■ The task ■
Copy out exactly the line that contains "Task: Click the Lead lists label text" and all lines following it to the end of the data.

■ Extracted information ■
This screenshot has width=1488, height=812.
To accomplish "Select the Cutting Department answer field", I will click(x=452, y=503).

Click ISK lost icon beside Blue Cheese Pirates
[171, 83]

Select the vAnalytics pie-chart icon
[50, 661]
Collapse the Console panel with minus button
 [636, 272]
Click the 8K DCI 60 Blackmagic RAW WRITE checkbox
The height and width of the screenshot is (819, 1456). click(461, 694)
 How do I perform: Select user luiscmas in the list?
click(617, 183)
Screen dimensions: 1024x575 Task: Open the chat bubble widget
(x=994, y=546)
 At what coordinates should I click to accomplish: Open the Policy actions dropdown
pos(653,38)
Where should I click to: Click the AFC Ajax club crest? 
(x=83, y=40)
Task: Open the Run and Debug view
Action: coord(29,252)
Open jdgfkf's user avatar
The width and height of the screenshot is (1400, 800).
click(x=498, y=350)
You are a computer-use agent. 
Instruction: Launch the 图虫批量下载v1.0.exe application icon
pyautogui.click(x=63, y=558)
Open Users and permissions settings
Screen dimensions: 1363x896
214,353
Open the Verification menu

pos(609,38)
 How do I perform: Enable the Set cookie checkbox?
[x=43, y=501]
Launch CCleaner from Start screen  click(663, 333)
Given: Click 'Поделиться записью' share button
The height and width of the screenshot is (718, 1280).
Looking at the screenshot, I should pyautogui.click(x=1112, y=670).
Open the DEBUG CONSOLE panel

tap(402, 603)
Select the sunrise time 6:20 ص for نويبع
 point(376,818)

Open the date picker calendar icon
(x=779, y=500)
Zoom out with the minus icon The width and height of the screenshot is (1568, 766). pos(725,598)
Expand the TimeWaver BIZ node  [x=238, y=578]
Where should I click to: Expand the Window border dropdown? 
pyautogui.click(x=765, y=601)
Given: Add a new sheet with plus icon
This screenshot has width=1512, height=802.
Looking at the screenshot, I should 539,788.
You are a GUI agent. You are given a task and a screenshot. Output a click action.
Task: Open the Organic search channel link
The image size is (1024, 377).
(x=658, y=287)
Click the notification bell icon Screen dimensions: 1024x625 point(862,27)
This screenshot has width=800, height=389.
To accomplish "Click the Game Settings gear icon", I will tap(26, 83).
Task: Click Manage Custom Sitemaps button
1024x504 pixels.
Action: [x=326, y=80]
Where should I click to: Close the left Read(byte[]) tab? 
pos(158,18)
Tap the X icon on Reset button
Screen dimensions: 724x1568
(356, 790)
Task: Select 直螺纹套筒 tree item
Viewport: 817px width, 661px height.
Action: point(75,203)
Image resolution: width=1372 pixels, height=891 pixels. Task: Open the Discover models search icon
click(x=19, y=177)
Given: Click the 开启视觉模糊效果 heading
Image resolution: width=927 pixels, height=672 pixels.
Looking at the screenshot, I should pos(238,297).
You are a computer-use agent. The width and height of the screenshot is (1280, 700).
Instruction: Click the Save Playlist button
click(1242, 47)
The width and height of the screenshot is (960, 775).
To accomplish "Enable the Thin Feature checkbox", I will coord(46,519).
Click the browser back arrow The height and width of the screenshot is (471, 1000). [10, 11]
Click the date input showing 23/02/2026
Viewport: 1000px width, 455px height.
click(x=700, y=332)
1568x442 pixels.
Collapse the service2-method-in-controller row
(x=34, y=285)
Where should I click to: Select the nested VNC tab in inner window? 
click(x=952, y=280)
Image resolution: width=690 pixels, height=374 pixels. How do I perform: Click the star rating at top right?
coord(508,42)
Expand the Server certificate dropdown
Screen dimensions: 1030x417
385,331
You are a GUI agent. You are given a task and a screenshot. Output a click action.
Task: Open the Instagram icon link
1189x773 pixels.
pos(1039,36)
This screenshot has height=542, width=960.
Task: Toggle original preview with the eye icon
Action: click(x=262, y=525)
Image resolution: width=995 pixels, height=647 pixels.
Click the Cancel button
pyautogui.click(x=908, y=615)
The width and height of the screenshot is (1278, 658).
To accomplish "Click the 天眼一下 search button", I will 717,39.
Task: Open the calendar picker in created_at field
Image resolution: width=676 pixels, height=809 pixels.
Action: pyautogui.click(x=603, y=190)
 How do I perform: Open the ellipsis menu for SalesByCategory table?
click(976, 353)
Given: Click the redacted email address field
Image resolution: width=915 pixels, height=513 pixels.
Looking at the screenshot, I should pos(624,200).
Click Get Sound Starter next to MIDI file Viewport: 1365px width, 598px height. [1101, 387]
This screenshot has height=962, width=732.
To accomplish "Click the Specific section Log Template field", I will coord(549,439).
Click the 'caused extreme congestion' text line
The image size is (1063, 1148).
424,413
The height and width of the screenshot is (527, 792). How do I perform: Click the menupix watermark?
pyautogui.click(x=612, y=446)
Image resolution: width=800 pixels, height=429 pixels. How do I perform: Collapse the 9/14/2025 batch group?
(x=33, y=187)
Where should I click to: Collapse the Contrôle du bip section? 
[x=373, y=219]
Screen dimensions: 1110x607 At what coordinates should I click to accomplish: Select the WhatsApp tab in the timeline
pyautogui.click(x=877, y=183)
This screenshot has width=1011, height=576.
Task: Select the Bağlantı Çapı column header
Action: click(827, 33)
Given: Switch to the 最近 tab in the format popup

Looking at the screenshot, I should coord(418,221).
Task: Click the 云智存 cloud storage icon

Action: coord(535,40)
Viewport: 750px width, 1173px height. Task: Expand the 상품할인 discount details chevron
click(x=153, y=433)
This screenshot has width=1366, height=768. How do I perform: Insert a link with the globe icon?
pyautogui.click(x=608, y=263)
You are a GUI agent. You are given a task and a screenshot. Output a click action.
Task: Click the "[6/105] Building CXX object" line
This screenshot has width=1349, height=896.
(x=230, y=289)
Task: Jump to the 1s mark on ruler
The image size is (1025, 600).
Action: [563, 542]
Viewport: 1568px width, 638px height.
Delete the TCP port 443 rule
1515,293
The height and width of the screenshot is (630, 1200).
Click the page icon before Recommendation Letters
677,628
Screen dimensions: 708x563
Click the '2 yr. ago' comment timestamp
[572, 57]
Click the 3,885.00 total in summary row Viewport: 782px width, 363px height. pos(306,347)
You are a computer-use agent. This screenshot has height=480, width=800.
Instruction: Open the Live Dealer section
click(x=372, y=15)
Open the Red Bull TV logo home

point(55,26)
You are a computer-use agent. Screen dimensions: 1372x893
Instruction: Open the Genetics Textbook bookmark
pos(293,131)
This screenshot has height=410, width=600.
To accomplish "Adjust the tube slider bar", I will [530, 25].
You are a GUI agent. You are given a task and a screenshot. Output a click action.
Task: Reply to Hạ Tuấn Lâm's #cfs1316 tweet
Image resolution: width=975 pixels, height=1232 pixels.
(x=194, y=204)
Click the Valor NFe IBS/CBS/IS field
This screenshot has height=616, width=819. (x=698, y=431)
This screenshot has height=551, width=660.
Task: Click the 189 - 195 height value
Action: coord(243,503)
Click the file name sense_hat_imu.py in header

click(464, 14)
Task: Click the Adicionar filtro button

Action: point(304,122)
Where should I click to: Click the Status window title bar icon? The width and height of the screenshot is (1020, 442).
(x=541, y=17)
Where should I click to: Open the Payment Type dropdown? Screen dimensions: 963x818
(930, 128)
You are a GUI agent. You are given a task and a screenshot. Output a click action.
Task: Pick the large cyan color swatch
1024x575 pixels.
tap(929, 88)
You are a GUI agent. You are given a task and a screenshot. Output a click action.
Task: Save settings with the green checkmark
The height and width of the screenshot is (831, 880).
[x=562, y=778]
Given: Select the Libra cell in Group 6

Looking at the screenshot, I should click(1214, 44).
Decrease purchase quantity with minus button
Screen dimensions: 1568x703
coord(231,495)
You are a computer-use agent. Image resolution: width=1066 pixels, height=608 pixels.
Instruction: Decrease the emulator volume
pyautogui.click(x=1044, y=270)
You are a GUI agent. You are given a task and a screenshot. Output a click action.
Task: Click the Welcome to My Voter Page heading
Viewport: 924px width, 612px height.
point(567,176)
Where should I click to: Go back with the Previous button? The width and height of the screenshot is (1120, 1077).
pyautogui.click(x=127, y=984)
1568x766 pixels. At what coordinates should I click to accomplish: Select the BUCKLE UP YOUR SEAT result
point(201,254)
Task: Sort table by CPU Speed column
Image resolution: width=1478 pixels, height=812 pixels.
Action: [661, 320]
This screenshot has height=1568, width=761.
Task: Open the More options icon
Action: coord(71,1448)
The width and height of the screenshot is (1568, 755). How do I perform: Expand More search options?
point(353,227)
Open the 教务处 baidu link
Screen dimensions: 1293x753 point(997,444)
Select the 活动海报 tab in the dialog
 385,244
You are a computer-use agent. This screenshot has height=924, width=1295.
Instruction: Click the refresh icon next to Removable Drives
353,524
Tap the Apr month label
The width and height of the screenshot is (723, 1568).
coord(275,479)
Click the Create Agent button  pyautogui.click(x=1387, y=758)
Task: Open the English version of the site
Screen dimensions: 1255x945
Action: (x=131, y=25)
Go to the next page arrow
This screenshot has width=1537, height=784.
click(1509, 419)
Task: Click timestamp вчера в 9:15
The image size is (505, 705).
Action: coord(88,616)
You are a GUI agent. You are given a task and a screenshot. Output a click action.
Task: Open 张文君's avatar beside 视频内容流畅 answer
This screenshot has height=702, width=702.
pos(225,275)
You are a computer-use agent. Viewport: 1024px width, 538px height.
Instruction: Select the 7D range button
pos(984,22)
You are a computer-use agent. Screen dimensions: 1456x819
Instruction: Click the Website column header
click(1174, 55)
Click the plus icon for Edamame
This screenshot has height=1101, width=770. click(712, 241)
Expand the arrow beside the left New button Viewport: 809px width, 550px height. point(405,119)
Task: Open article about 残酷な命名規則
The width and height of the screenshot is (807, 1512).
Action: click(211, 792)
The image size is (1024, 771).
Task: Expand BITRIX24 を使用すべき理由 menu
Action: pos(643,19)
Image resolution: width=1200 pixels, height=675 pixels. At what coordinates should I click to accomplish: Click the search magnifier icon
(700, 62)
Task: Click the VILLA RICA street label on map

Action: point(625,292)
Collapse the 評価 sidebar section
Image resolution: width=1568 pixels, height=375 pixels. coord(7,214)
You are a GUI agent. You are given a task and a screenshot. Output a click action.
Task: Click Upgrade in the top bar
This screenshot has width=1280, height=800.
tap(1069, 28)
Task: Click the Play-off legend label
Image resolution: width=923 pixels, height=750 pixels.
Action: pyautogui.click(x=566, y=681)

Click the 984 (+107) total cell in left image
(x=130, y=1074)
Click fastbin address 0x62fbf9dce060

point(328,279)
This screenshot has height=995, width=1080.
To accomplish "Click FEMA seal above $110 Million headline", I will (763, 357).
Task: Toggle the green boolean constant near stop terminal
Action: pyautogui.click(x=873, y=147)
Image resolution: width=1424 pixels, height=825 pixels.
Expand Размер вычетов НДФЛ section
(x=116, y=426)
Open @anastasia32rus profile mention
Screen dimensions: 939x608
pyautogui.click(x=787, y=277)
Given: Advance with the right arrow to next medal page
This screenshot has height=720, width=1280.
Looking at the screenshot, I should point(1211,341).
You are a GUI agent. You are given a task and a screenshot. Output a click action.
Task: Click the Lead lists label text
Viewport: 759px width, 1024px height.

■ Solution to the exercise ■
Task: Click the Lead lists label text
Viewport: 759px width, 1024px height.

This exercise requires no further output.